───── SOURCE TEXT

The Goods: Best New Trail Tested Bike Gear

Of all outdoors sports, bikes get my “coolest machine to look at” award.

I keep my downhill bike next to my desk chair — as a motivation refresher for whenever I’m getting bogged down. Glancing at the linkages, brakes, and drivetrain puts me in a better mood every time.

Here, Blue Ridge Outdoors takes a look at the best new trail-tested mountain bike gear for Spring 2014.

Giant Trance 27.5gear4

Walking out of Sycamore Cycles in Brevard, N.C., I couldn’t suppress my shit-eating grin. Clicking along next to me was a brand new Giant Trance 27.5 demo—a “freshie” as I’ve always called new toys. This would be my first time on a 27.5-inch wheeled bike, the trend that is currently sweeping the cycling industry.

Racing daylight, I put my gear on at the base of the Black Mountain Trail and hit it. The Trance’s setup seemed like a perfect trail bike for my gravity background: 140 mm of travel front and rear, short stem, slack head tube angle, and front and rear quick-release through-axles. My eyes told me it would be confidence-inspiring for the technical stuff, but underneath me the bike demonstrated that it was also capable of climbing like a demon. The Fox TALAS fork allows the option of lowering the front end for uphill efficiency. This, when combined with “climb” mode to tighten up both suspensions, seemed to compensate nicely for my weak quads. I love it when nice gear makes me feel like a better rider than I am!

──────────

■ GOAL ■
Duplicate the passage of the bike gear review from "I keep my downhill" up to and including "for Spring 2014.". You won't need the items that come next.

───── DATA LISTING

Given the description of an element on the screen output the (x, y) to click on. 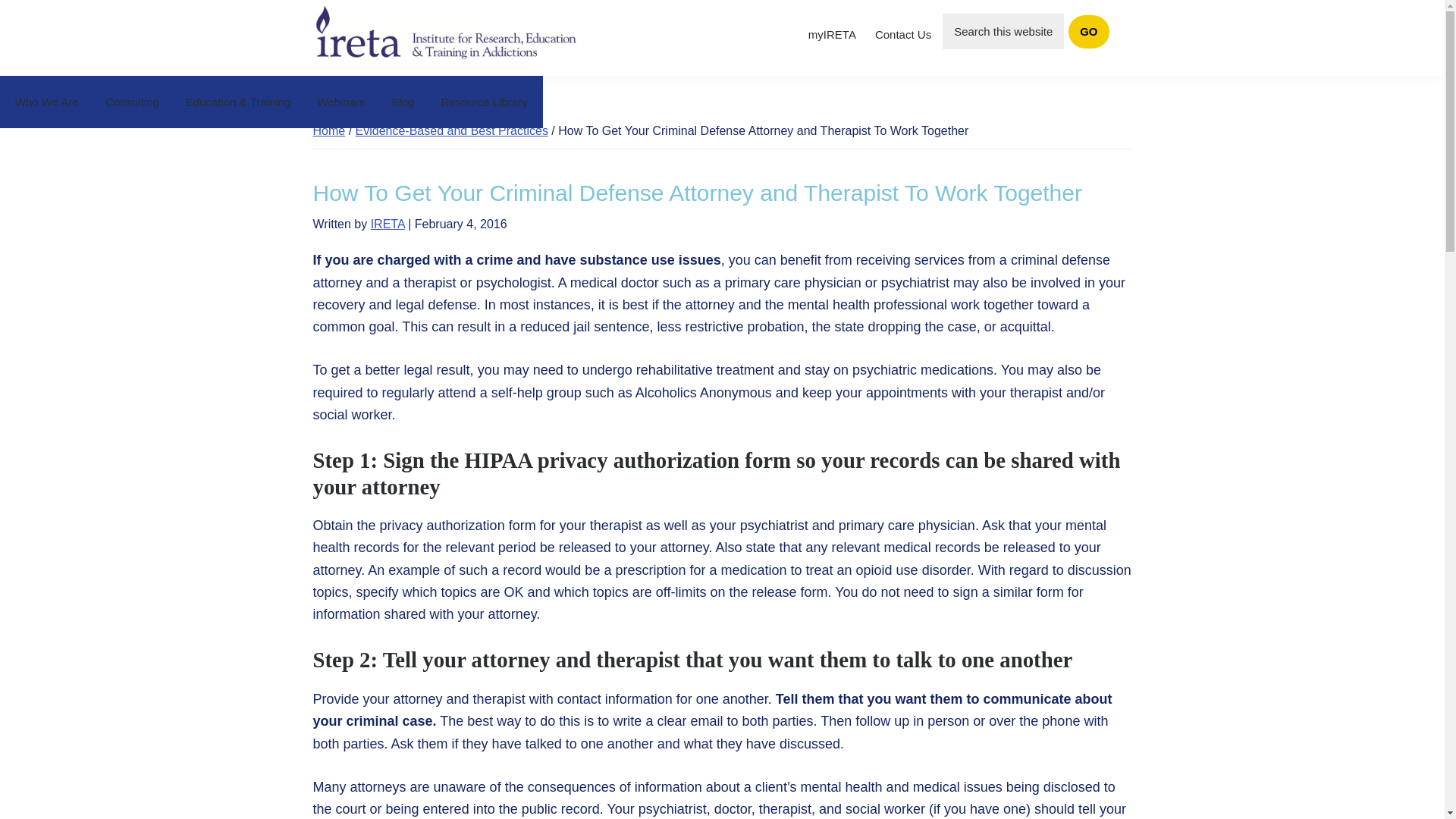
Resource Library (483, 101)
Home (329, 130)
Who We Are (47, 101)
myIRETA (832, 35)
IRETA (387, 223)
Consulting (132, 101)
Evidence-Based and Best Practices (451, 130)
Webinars (340, 101)
Go (1088, 31)
Given the description of an element on the screen output the (x, y) to click on. 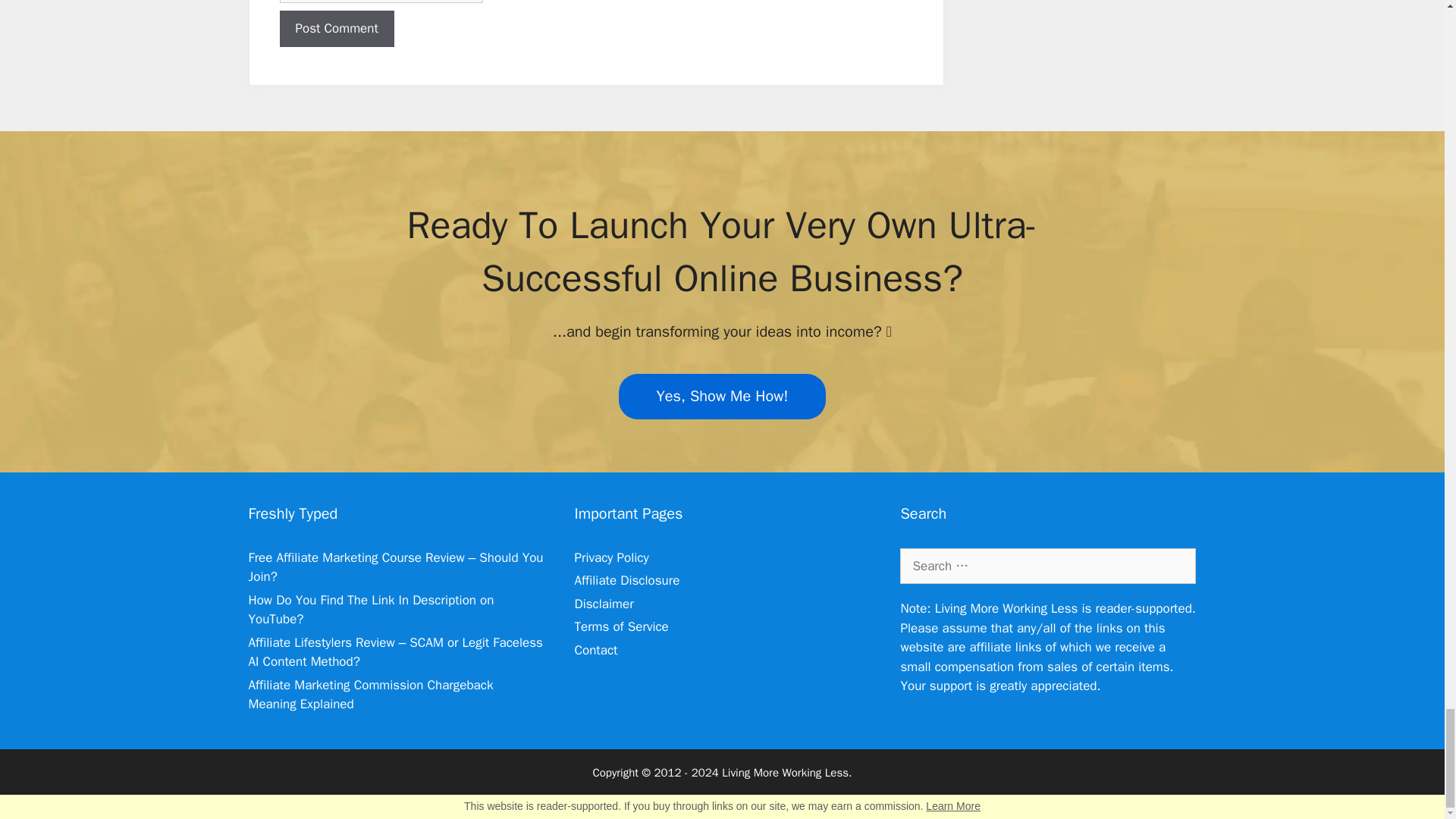
Search for: (1047, 565)
Post Comment (336, 28)
Given the description of an element on the screen output the (x, y) to click on. 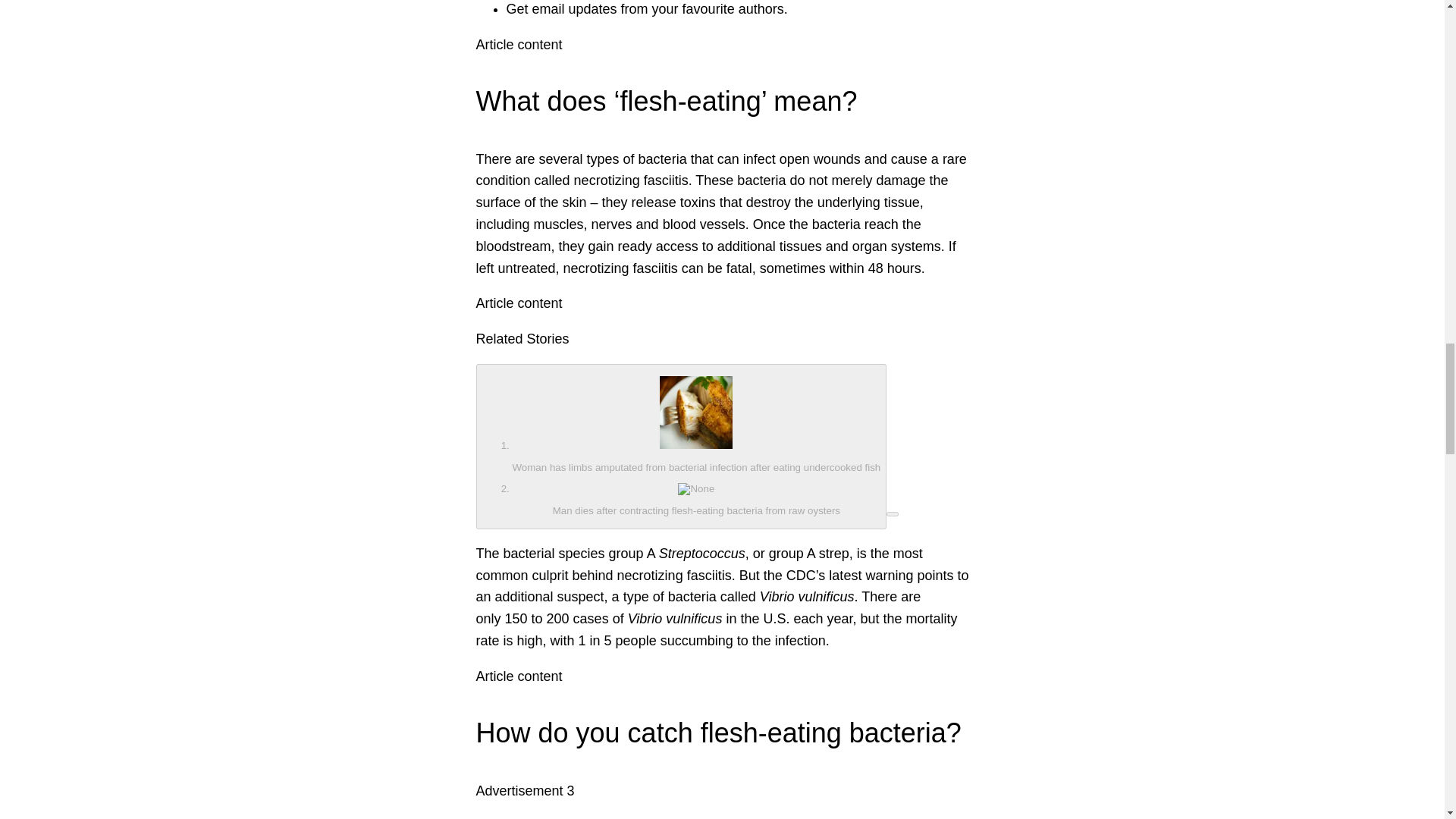
next (892, 513)
previous (681, 446)
Given the description of an element on the screen output the (x, y) to click on. 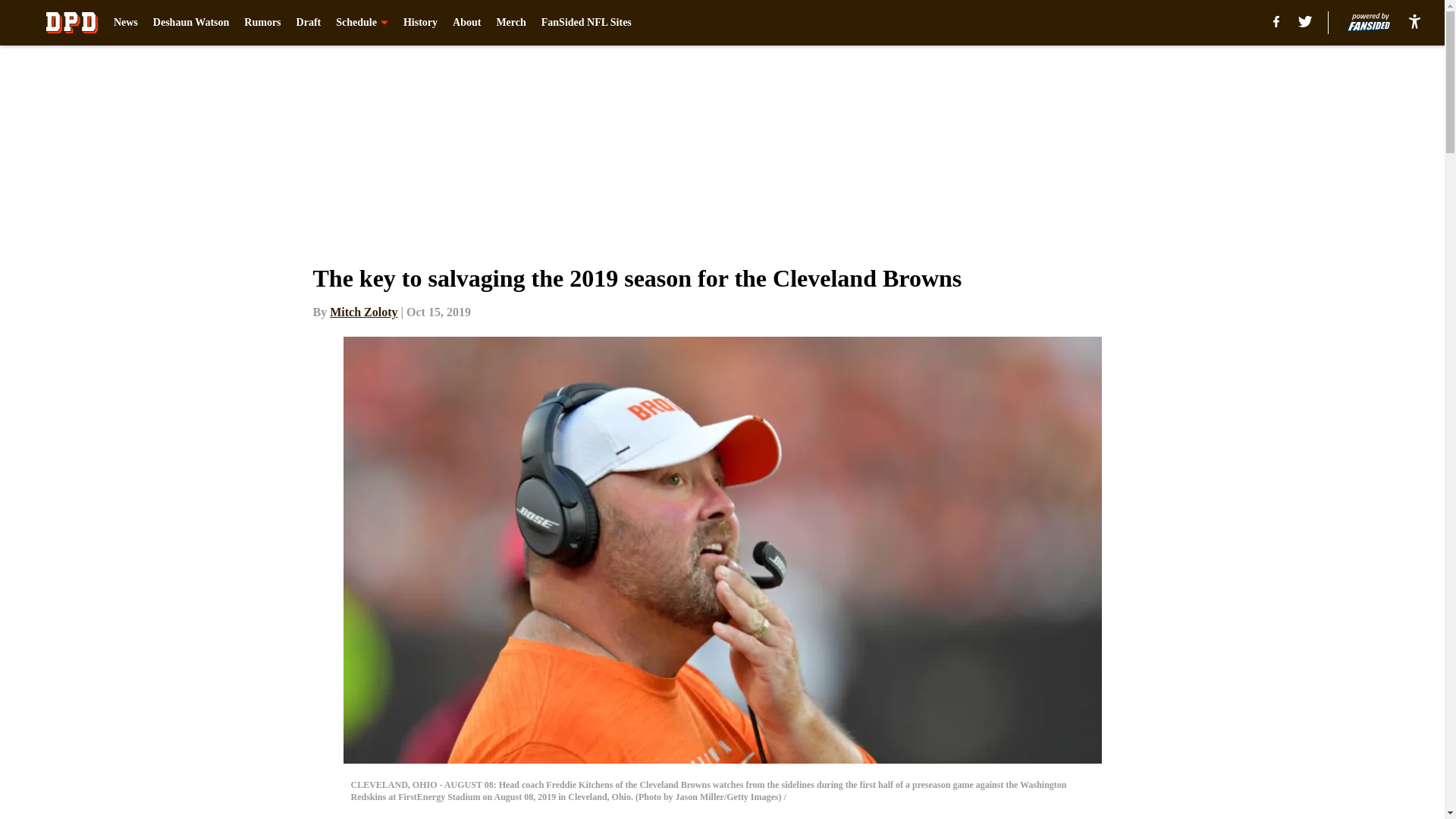
About (466, 22)
History (420, 22)
Merch (510, 22)
News (125, 22)
Rumors (262, 22)
Draft (309, 22)
Deshaun Watson (191, 22)
Mitch Zoloty (363, 311)
FanSided NFL Sites (586, 22)
Given the description of an element on the screen output the (x, y) to click on. 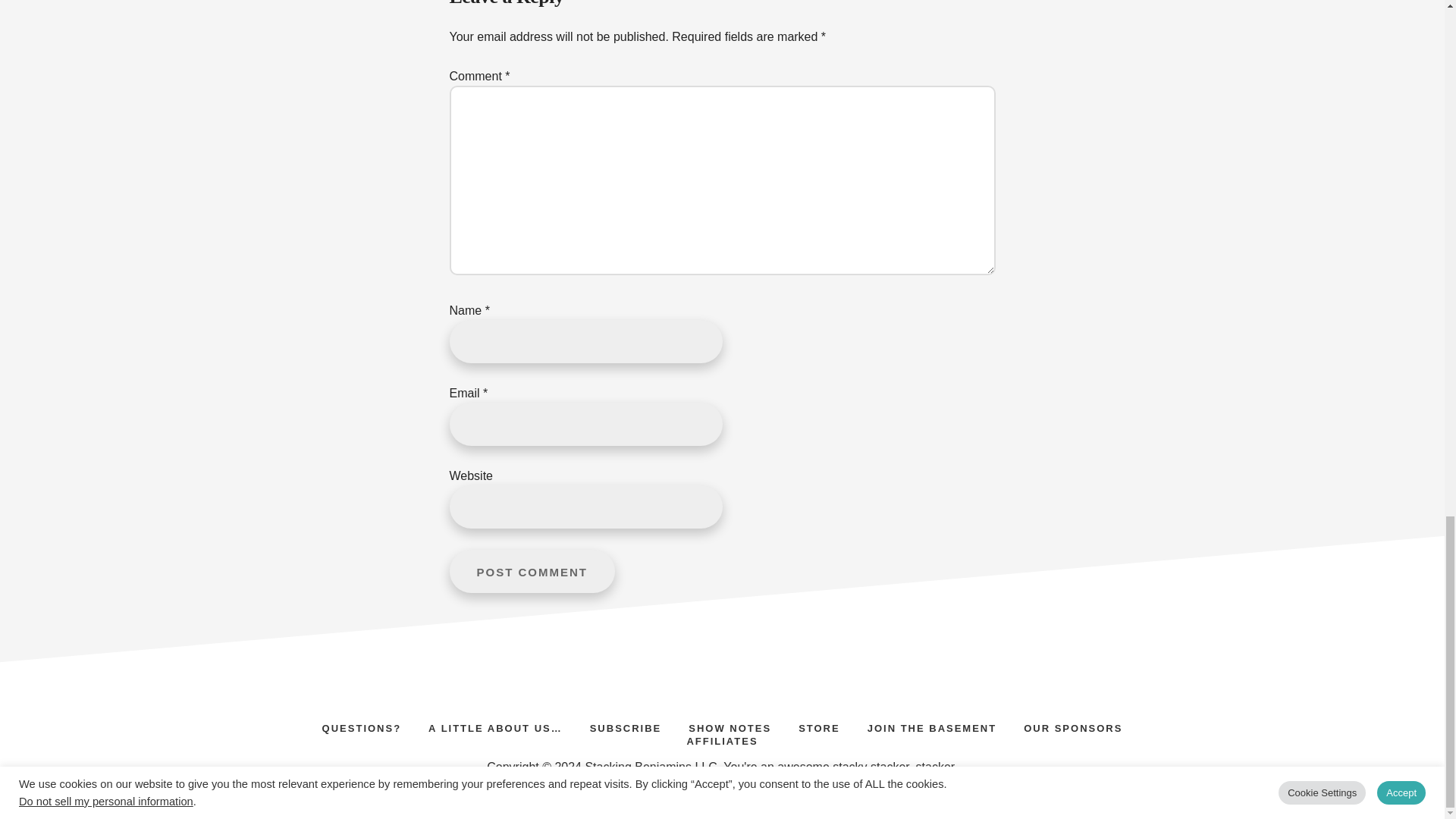
AFFILIATES (721, 739)
Post Comment (531, 570)
OUR SPONSORS (1072, 726)
JOIN THE BASEMENT (931, 726)
SUBSCRIBE (625, 726)
QUESTIONS? (361, 726)
STORE (818, 726)
Post Comment (531, 570)
SHOW NOTES (729, 726)
Given the description of an element on the screen output the (x, y) to click on. 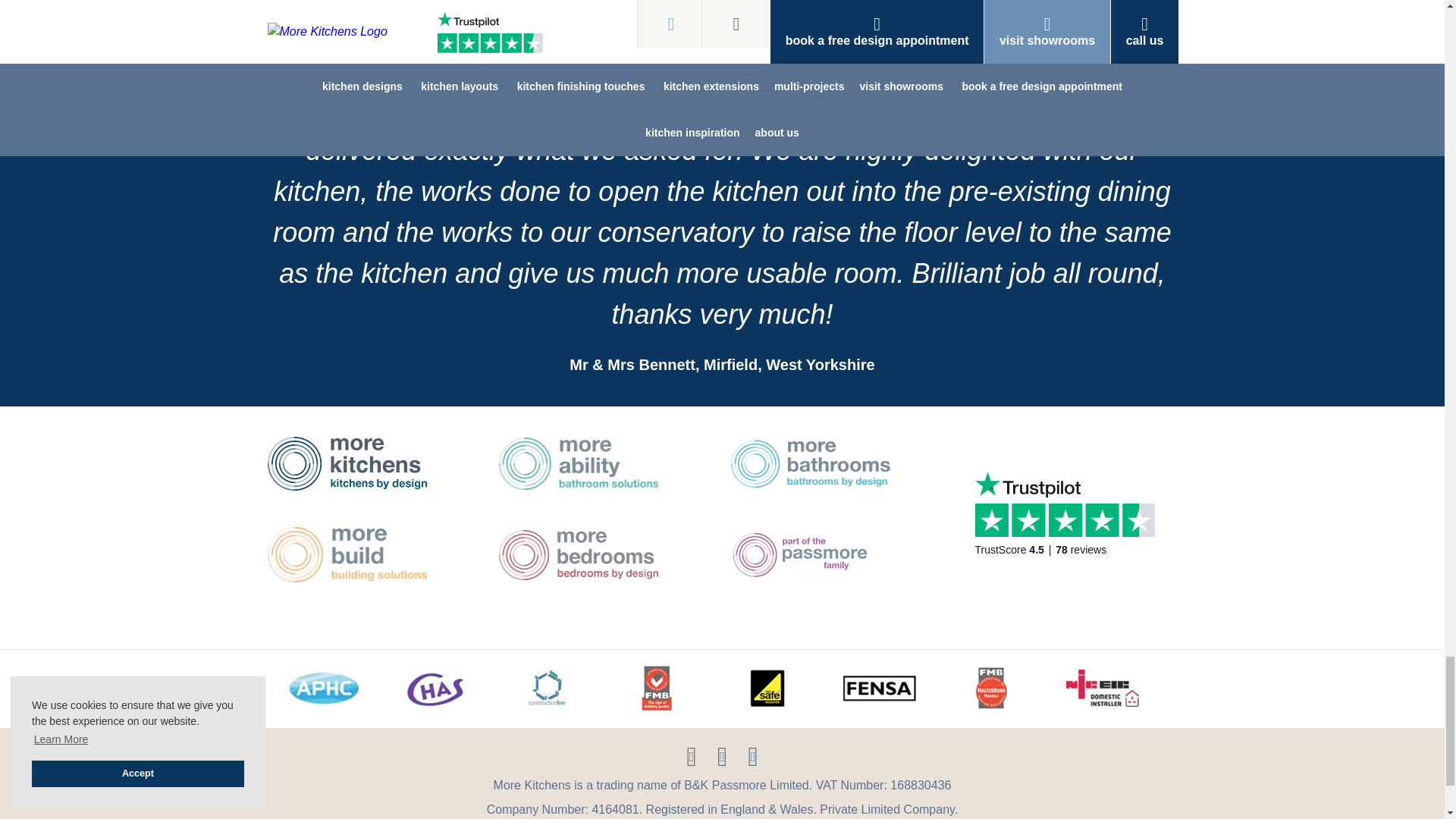
Customer reviews powered by Trustpilot (1069, 527)
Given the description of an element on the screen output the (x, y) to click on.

──────────

■ SOLVED EXERCISE ■
I keep my downhill bike next to my desk chair — as a motivation refresher for whenever I’m getting bogged down. Glancing at the linkages, brakes, and drivetrain puts me in a better mood every time.

Here, Blue Ridge Outdoors takes a look at the best new trail-tested mountain bike gear for Spring 2014.